Descriptive Statistics
I.TYPES OF DATA
-
Categorical:
- Categorical data represents groups or categories.
- Example:
- Car brands: Audi, Toyota,..
- Answer to yes/no questions: yes and no
-
Numerical:
- Discrete
- Continuous
- Numerical data represents numbers. It is devided into two groups: discrete and continuous. Discrete data can be usually counted in a finite matter, while continuous is infinite and impossible to count.
- Examples:
- Discrete: # of children you want to have
- Continuous: weight, height
II.LEVELS OF MEASUREMENT
-
Qualitative:
- Nominal: level represents categories that cannot be put in any order
- Ordinal: level represents categories that can be ordered
- Example:
- Nominal: four seasons (winter, spring, summer, autumn)
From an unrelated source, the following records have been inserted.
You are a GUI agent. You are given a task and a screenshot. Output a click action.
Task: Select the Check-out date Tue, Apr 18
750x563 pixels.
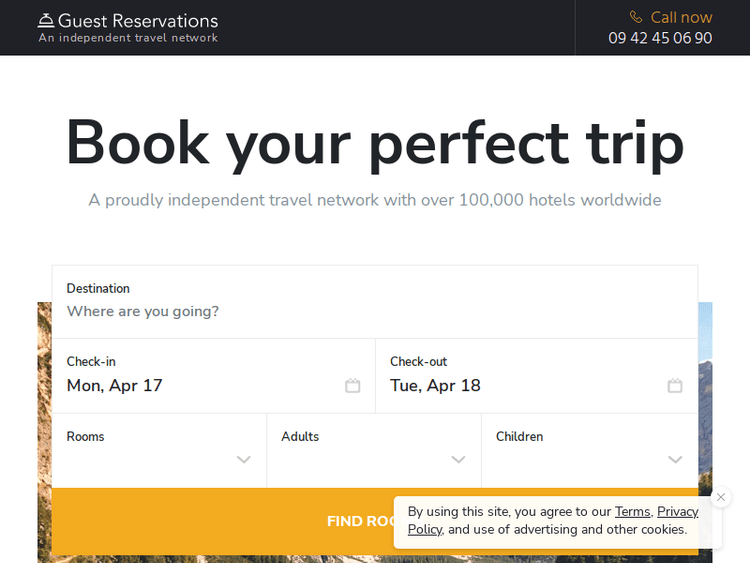[x=436, y=386]

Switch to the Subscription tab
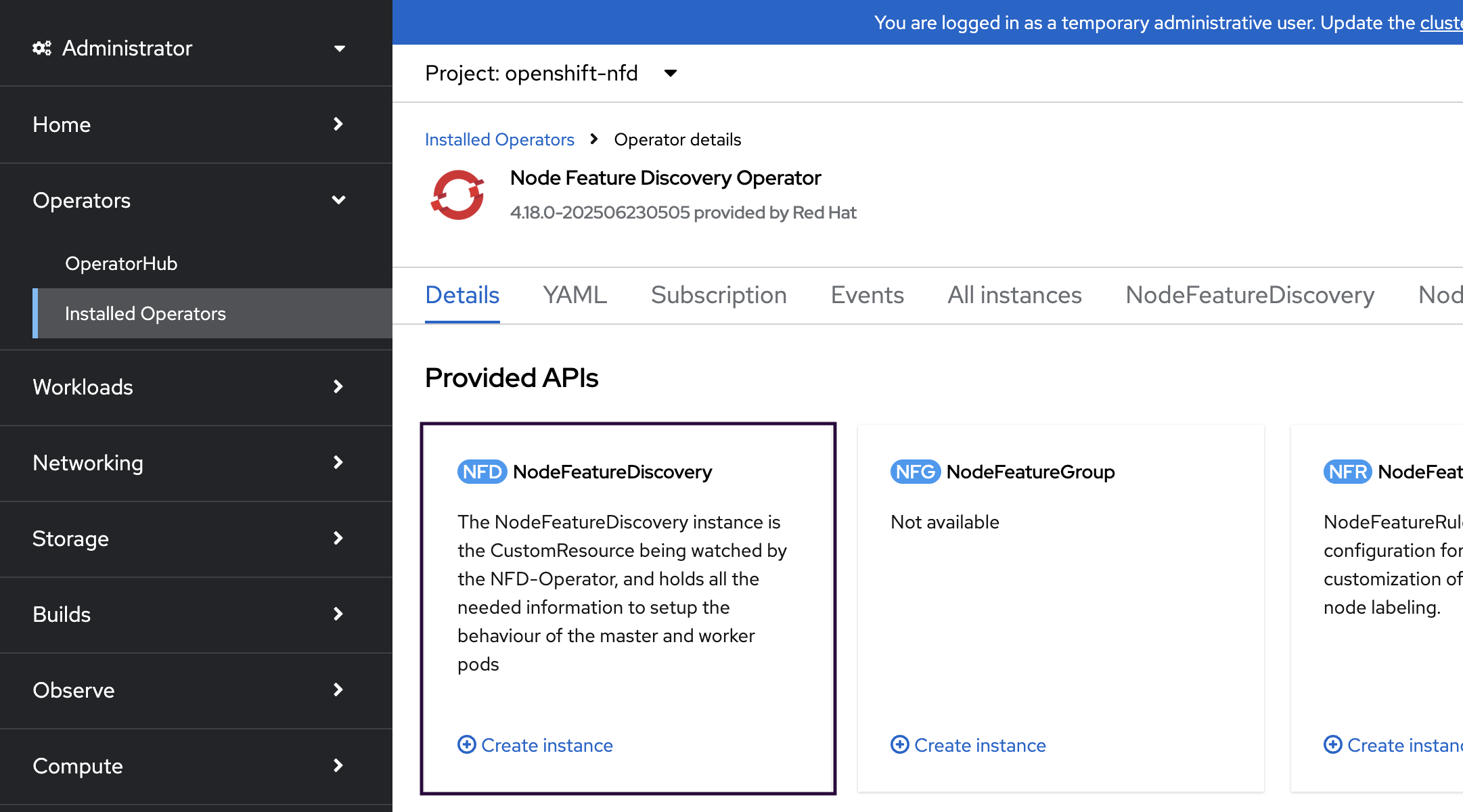point(719,295)
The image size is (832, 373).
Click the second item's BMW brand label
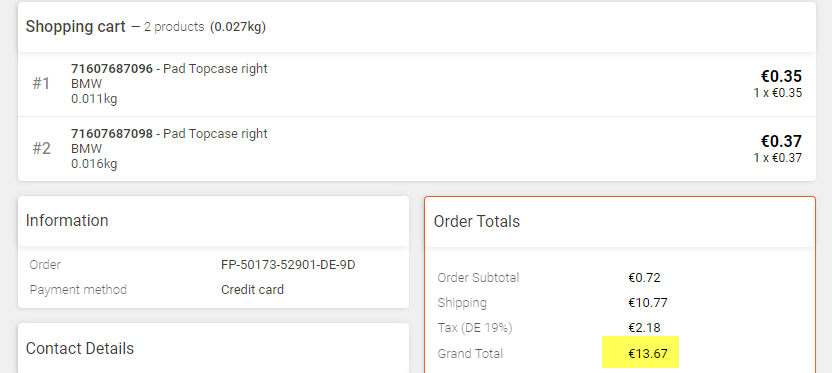coord(86,149)
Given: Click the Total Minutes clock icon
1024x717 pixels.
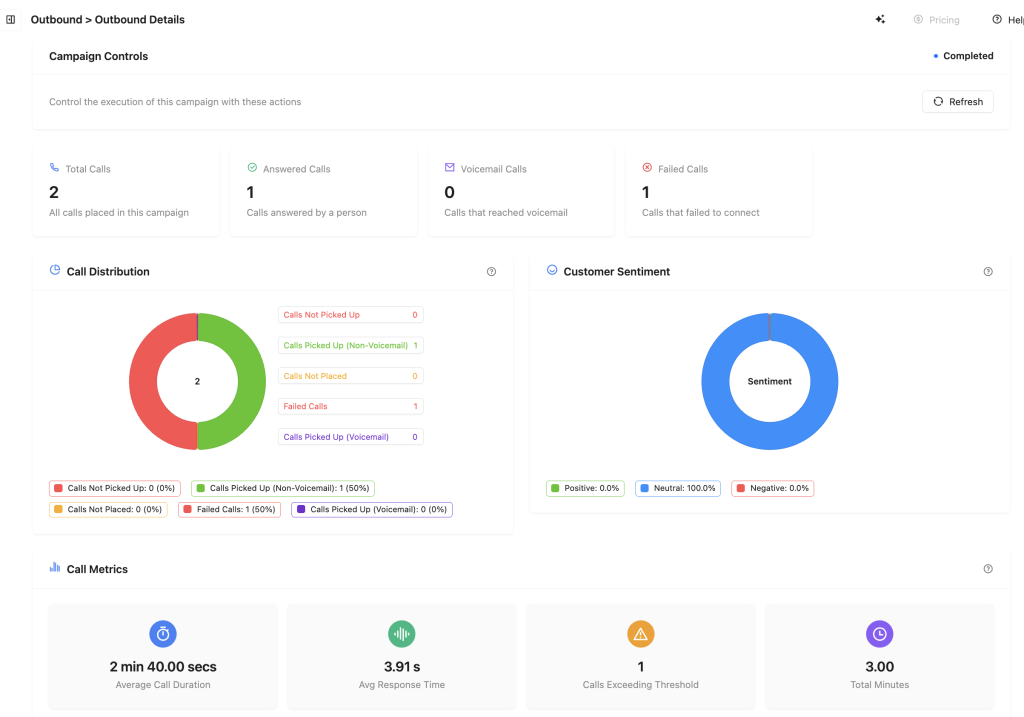Looking at the screenshot, I should click(879, 634).
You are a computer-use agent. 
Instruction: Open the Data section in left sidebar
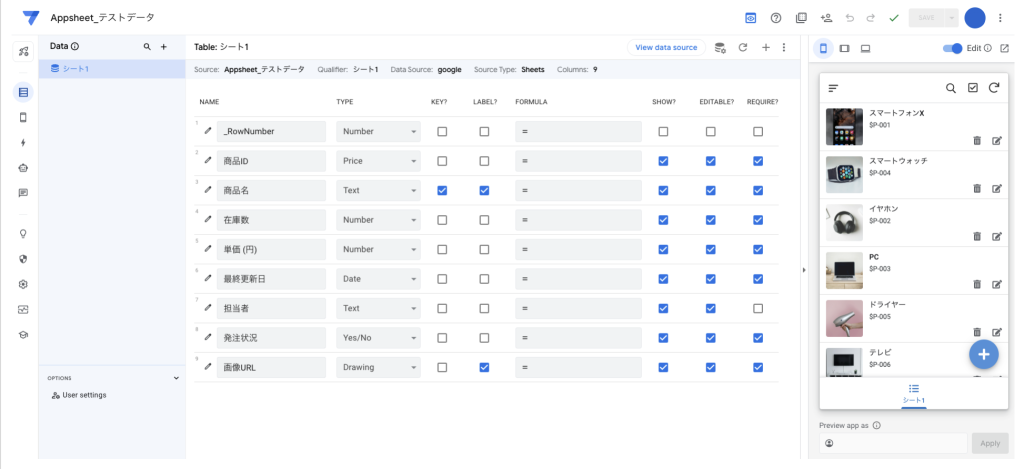(23, 92)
- Ordinal: rating your meal (disgusting, unappetizing, neutral, tasty and delicious)
-
Quantitative:
- Interval: represents "numbers" and does not have a true zero
- Ratio: represents "numbers" and have a true zero
- Examples:
- Intervals: degree Celsius and Fahrenheit
- Ratio: degree Kelvin, length
III.GRAPH AND TABLES THAT REPRESENT CATEGORICAL VARIABLES
Frequency distribution tables | Bar Charts | Pie Chart | Pareto Diagrams |
---|---|---|---|
Frequency distribution tables show the category and its corresponding absolute frequency. | Bar charts are very common. Each bar represents a category. On the y-axis we have the absolute frequency. | Pie charts are used when we want to see the share of an item as a part of the total. Market share is almost always represented with a pie chart. | The Pareto diagram is a special type of bar chart where the categories are shown in descending order of frequency, and a separate curve shows the cumulative frequency. |
In Excel, we can either hard code the frequencies or count them with a count function. Total formular =SUM() |
Bar charts are also called clustered column charts in Excel. Choose your data, Insert -> Chart -> Clustered column or Bar Chart . |
Pie charts are created in the following way: Choose your data, Insert -> Chart -> Pie Chart |
next section |
IV.PARETO DIAGRAMS IN EXCEL
Creating Pareto in Excel:
- Order the data in your frequency distribution table in descending order.
- Create a bar chart.
- Add a column in your frequency distribution table that measures the cumulative frequency
- Select the plot area of the chart in Excel and
Right Click
- Choose
Select series
- Click
Add
- Series name does not matter. You can out 'Line'
- For
Series values
choose the cells that refer to the cumulative frequency. - Click
OK
. You should see two side-by-side bars. - Select the plot area of the chart and
Right click
. - Choose
Change Chart Type
- Select
Combo
- Choose the type of representation from the dropdown list. Your initial categories should be
Clustered Column
. Change the second series, that you called 'Line' to 'Line'
V.NUMERICAL VARIABLES & FREQUENCY DISTRIBUTION TABLE AND
HISTOGRAM
- Frequency distribution tables for numerical variables are different than the ones for categorical. Usually, they are divided into intervals of equal (or unequal) length. The tables, show the interval, the absolute frequency and sometimes it is useful to also include the relative (and cumulative) frequencies.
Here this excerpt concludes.